__TASKS TO COMPLETE__:
(1) List every year written as a number in the text about Kim Phuc.
(2) Answer these questions from the text about Kim Phuc.
(a) How many skin-graft surgeries did she have in the Saigon hospital?
(b) Where did she move in 1986 to pursue her education?
(c) What is the name of the student who later became her husband?
(3) Write out the passage of the Kim Phuc text from "More than four" up to and including "body and soul.".

__SUPPLIED TEXT__:
Having grown up in warzone Kim Phuc is spending her life promoting peace.
More than four decades ago, her excruciating pain was exposed in a photo that made headlines around the world. On June 8, 1972, during the Vietnam War, a little girl made world news when she was photographed escaping her Vietnamese village, which had been bombed with napalm. Only now is she fully revealing the depth of her scarring―to both body and soul.
It’s a moment forever captured, an iconic image that has come to define the horror and violence of the Vietnam War: Nine-year-old Kim Phuc running in agony moments after napalm bombs fell from the sky, bringing the hellish fire that burned away her clothing and seared deep into her skin.
Nine-year-old Kim Phuc was so severely burned that she was not expected to survive, but after fourteen months in a Saigon hospital and sixteen skin-graft surgeries, she returned to her village to begin rebuilding her life. Left for dead in a hospital morgue, Kim miraculously survived―but her journey toward healing was only beginning. When the napalm bombs dropped, everything Kim knew and relied on exploded along with them: her beloved home and village, her country’s freedom, as well as her childhood innocence and happiness.
Kim’s coming years would be marked by agonizing treatments for her burns, incessant physical pain throughout her body, and being handled for political propaganda. Kim survived the pain of her body ablaze, but how could she possibly survive the pain of her devastated soul? Kim loves to share the answer with her audiences.
During the years that followed, Kim struggled with physical pain as well as being used as a propaganda tool by the communist government. In 1986, she moved to Cuba to pursue her education. There, she met a young Vietnamese student, Toan Bui, who later became her husband. In 1992, she and Toan defected to Canada, where they have dedicated their lives to promoting peace.
Today, Kim is the founder of the Kim Foundation International in Ontario, Canada.

__MATERIAL SHOWN__:

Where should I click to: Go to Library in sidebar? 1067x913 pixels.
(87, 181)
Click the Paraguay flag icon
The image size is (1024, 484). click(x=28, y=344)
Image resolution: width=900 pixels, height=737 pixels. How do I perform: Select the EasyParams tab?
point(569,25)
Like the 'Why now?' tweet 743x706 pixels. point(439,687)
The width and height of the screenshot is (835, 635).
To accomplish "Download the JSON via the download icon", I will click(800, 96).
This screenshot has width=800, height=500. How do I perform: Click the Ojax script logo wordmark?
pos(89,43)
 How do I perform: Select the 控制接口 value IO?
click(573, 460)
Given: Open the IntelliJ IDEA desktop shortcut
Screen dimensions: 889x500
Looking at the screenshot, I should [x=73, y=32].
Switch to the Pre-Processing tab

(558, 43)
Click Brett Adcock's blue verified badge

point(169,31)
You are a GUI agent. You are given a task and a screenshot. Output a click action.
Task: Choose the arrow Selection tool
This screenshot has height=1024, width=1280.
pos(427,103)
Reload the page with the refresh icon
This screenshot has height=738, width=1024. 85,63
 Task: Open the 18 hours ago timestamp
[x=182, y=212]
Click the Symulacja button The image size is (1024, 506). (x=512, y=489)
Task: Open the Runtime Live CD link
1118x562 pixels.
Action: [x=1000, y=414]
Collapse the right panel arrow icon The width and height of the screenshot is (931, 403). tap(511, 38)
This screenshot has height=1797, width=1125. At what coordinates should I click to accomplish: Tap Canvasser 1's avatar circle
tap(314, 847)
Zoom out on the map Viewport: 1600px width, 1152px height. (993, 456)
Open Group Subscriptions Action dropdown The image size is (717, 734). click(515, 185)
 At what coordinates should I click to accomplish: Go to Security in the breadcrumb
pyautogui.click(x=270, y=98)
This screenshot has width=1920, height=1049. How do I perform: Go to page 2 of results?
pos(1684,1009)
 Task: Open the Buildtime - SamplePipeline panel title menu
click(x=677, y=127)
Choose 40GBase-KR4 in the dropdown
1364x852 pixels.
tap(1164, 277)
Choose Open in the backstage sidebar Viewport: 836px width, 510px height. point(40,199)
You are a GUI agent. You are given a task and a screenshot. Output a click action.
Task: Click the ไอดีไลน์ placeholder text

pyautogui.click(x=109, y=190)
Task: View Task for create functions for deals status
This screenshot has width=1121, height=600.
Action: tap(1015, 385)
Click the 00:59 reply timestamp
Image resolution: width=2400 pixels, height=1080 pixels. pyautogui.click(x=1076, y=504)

__PER-TASK ANSWERS__:
(1) 1972, 1986, 1992

(2)
(a) Sixteen.
(b) Cuba.
(c) Toan Bui.

(3)
More than four decades ago, her excruciating pain was exposed in a photo that made headlines around the world. On June 8, 1972, during the Vietnam War, a little girl made world news when she was photographed escaping her Vietnamese village, which had been bombed with napalm. Only now is she fully revealing the depth of her scarring―to both body and soul.